On September 7, 1973, the claimant filed a timely notice and claim for compensation with the Colorado Division of Labor. The Fund recognized the dependency and eligibility of the claimant and admitted a total liability of $26,292. This amount reflected the sum of the maximum weekly wage benefits provided for under 8-50-103, C.R.S. 1973. 1 The claim was reviewed by a referee of the Division of Labor who entered an order which included, in addition to the maximum average wage benefits, an accelerated amount of $5 per week. The effect of this order was to augment the Fund’s admitted liability by a total of $1,565. On review, the referee’s order was approved and adopted by the Commission.

The referee’s award was based on 8-50-103, C.R.S. 1973, which provides that:

“In case of death, the dependents of the deceased entitled thereto shall receive as compensation or death benefits sixty-six and two-thirds per cent of the deceased employee’s average weekly wages, not to exceed a maximum of eighty-four dollars per week for accidents occurring on or after July 1, 1973, and prior to July *119 1, 1974 ... for a period not to exceed six years from the date of the death of the injured employee ... .If any of the dependents are wholly dependent children, as defined in section 81-11-1 [8-50-101], the compensation or death benefits provided in this section shall be increased by five dollars per week for each such child.” (Emphasis added.)

The appellants’ challenge to the referee’s award is two-fold. It is first contended that the award is contrary to the legislative intent of section 8-50-103, C.R.S. 1973. The appellants argue that this statute’s legislative history and its place within the overall statutory scheme, compel an interpretation which would permit an additional $5 per month to be awarded to a dependent child only when another dependent is also drawing upon the base benefits. In other words, it is the appellants’ assertion that a wholly dependent child, who is the decedent’s sole surviving dependent, is not entitled to the accelerated amount authorized by the final sentence of section 8-50-103, C.R.S. 1973. With this we cannot agree.

Whenever the meaning and import of a statutory provision is plain and free from ambiguity and no absurdity is involved, the language is not subject to construction. Lassner v. Civil Service Commission, 177 Colo. 257, 493 P.2d 1087 (1972); Andrews v. Lull, 139 Colo. 536, 341 P.2d 475 (1959). Goldy v. Crane, 167 Colo. 44, 445 P.2d 212 (1968); Montrose v. Niles, 124 Colo. 535, 238 P.2d 875 (1951). When given an unstrained reading, the final sentence of 8-50-103, C.R.S. 1973, is express in its direction that an additional $5 per week be paid to any of a decedent’s dependents who are wholly dependent children. The referee and Commission interpreted the provision so as to carry out and give effect to the plain terms of the statute. With this we are in accord.

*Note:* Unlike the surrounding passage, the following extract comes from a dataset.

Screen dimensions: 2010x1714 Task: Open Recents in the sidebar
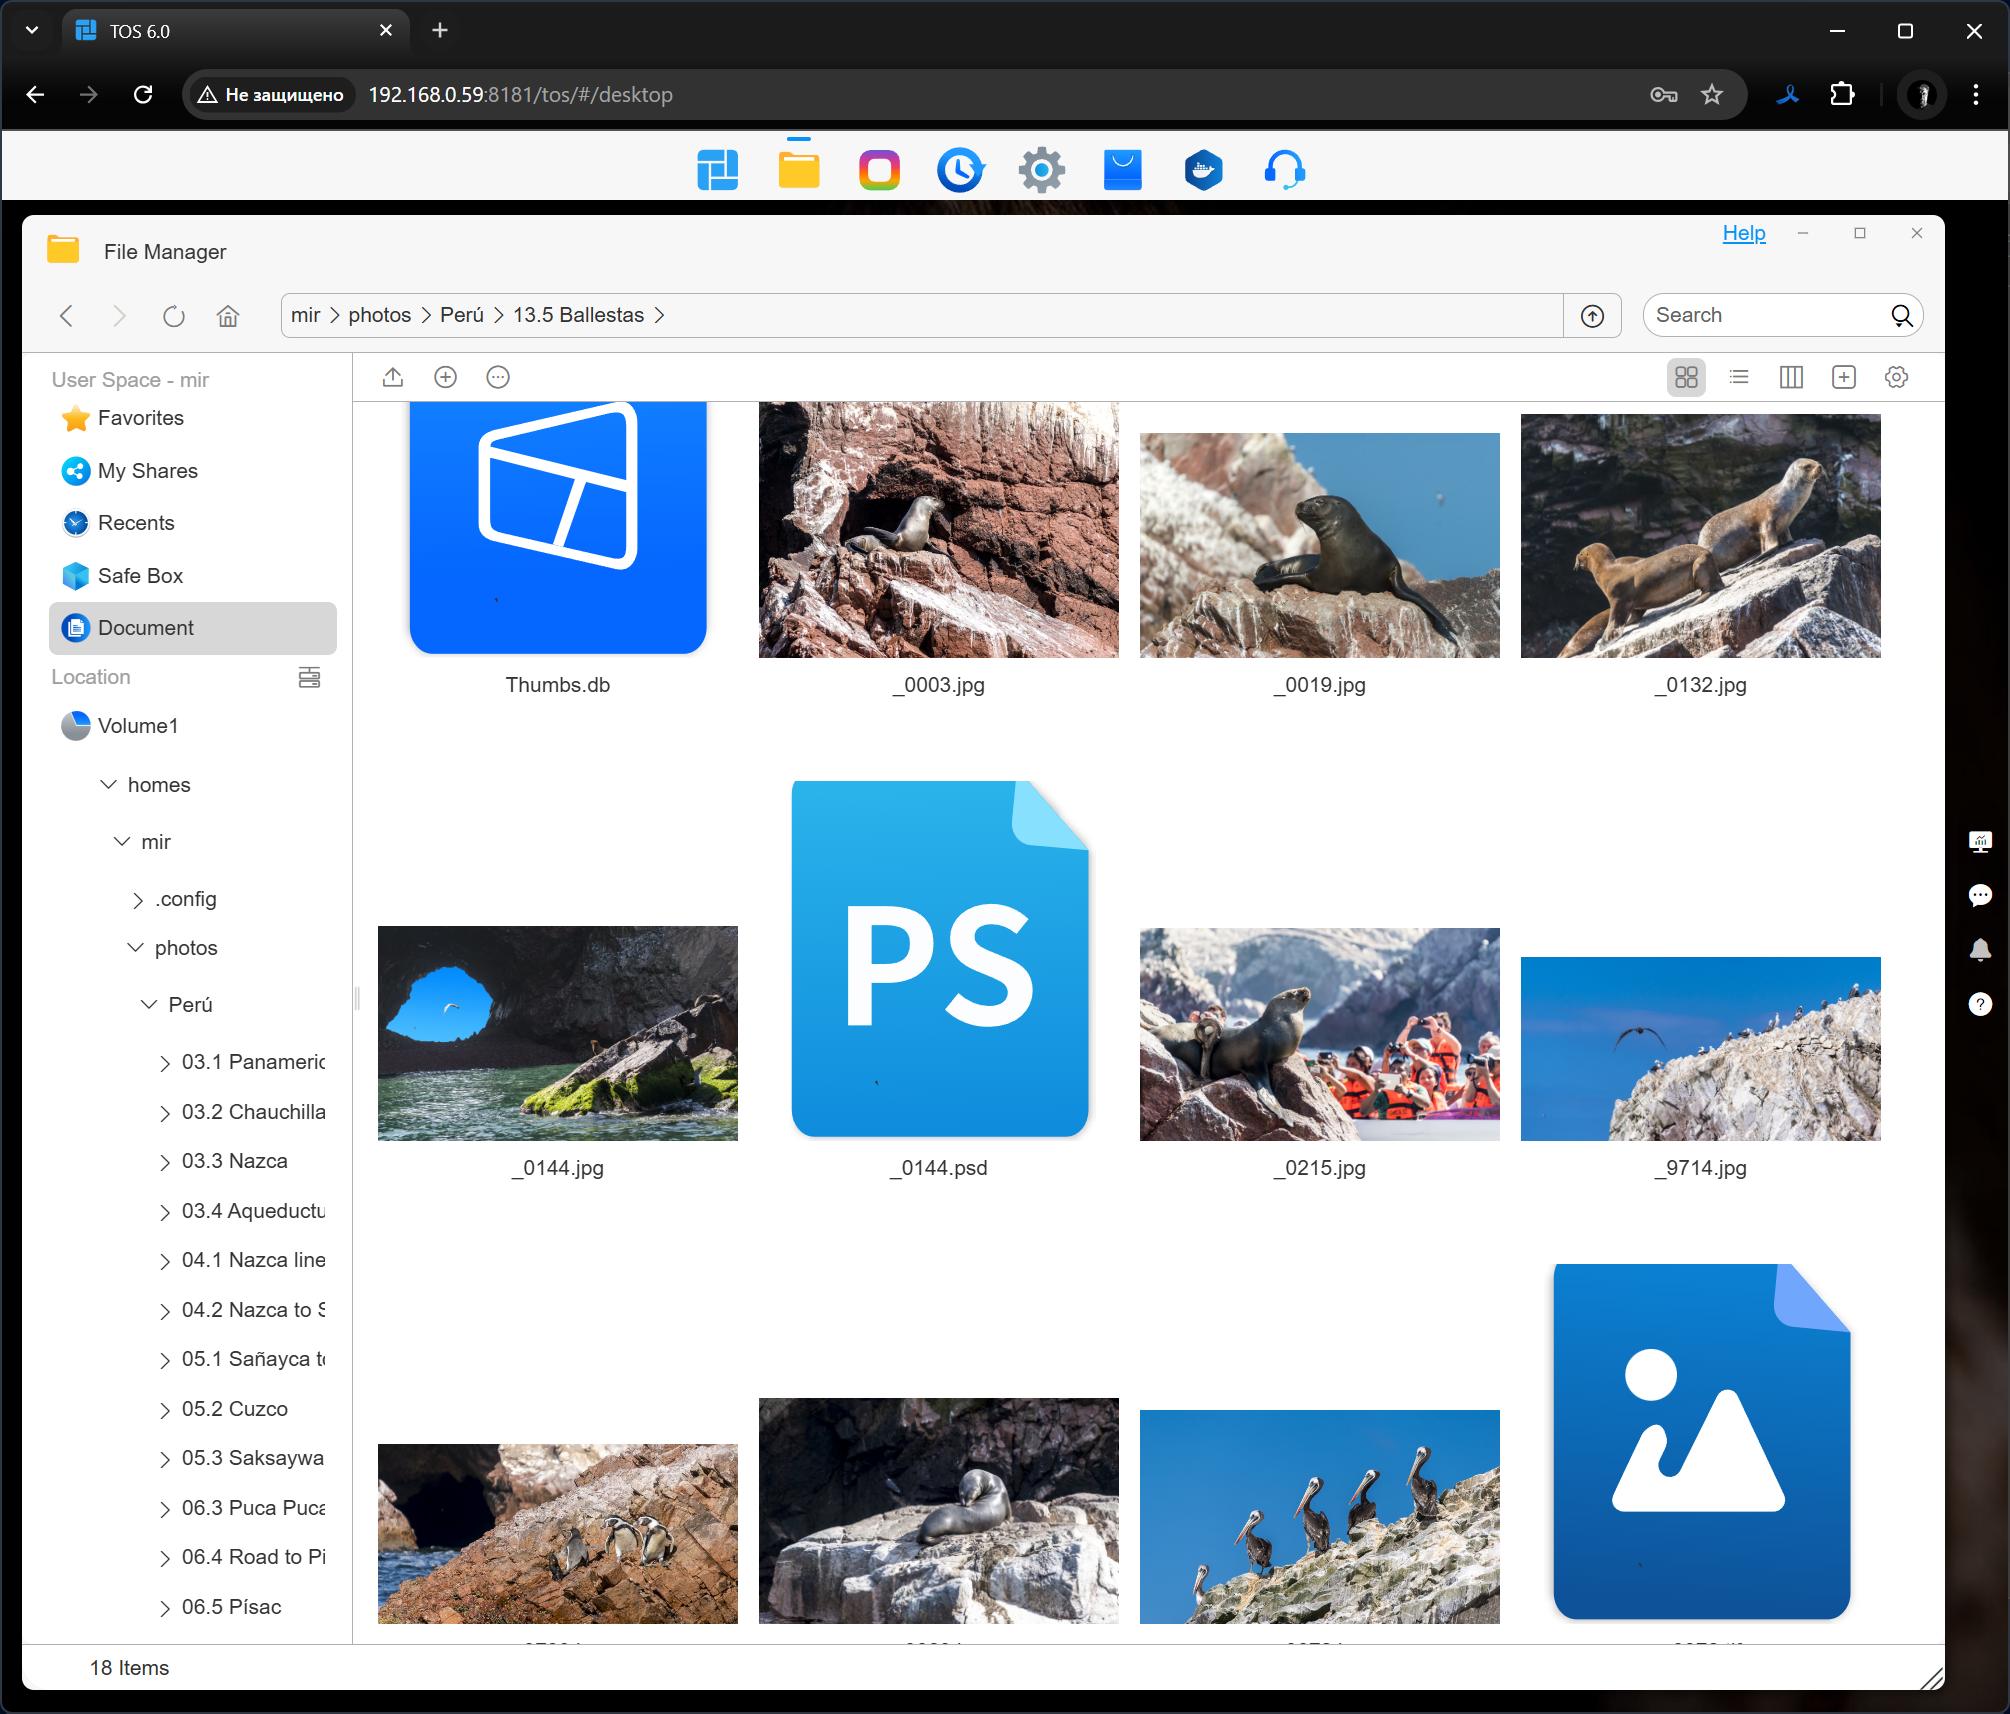click(x=136, y=523)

The appellants contest the constitutionality of 8-50-104, C.R.S. 1973, as being violative of the equal protection clause of the 14th Amendment. It is argued that the statute favors a classification of single dependents by extending an accelerated amount of benefits to such a group, while denying the same amount to members of other groups, such as sole surviving widows.

*120 The appellants are without standing to raise this issue. Such challenges may only be leveled by members of the group whose rights are impaired by the contested legislation. Erie Railroad Co. v. New York, 233 U.S. 671, 34 S.Ct. 756, 58 L.Ed. 1149 (1914); Colorado Chiropractic Association v. Heuser, 177 Colo. 434, 494 P.2d 833 (1972); District 50 Metropolitan Recreation District v. Furbush, 166 Colo. 63, 441 P.2d 645 (1968).

Award affirmed.

MR. JUSTICE GROVES does not participate.

1

Colo. Sess. Laws 1973, Ch. 271, 81-11-3 at 944, approved June 25, 1973, effective July 1, 1973.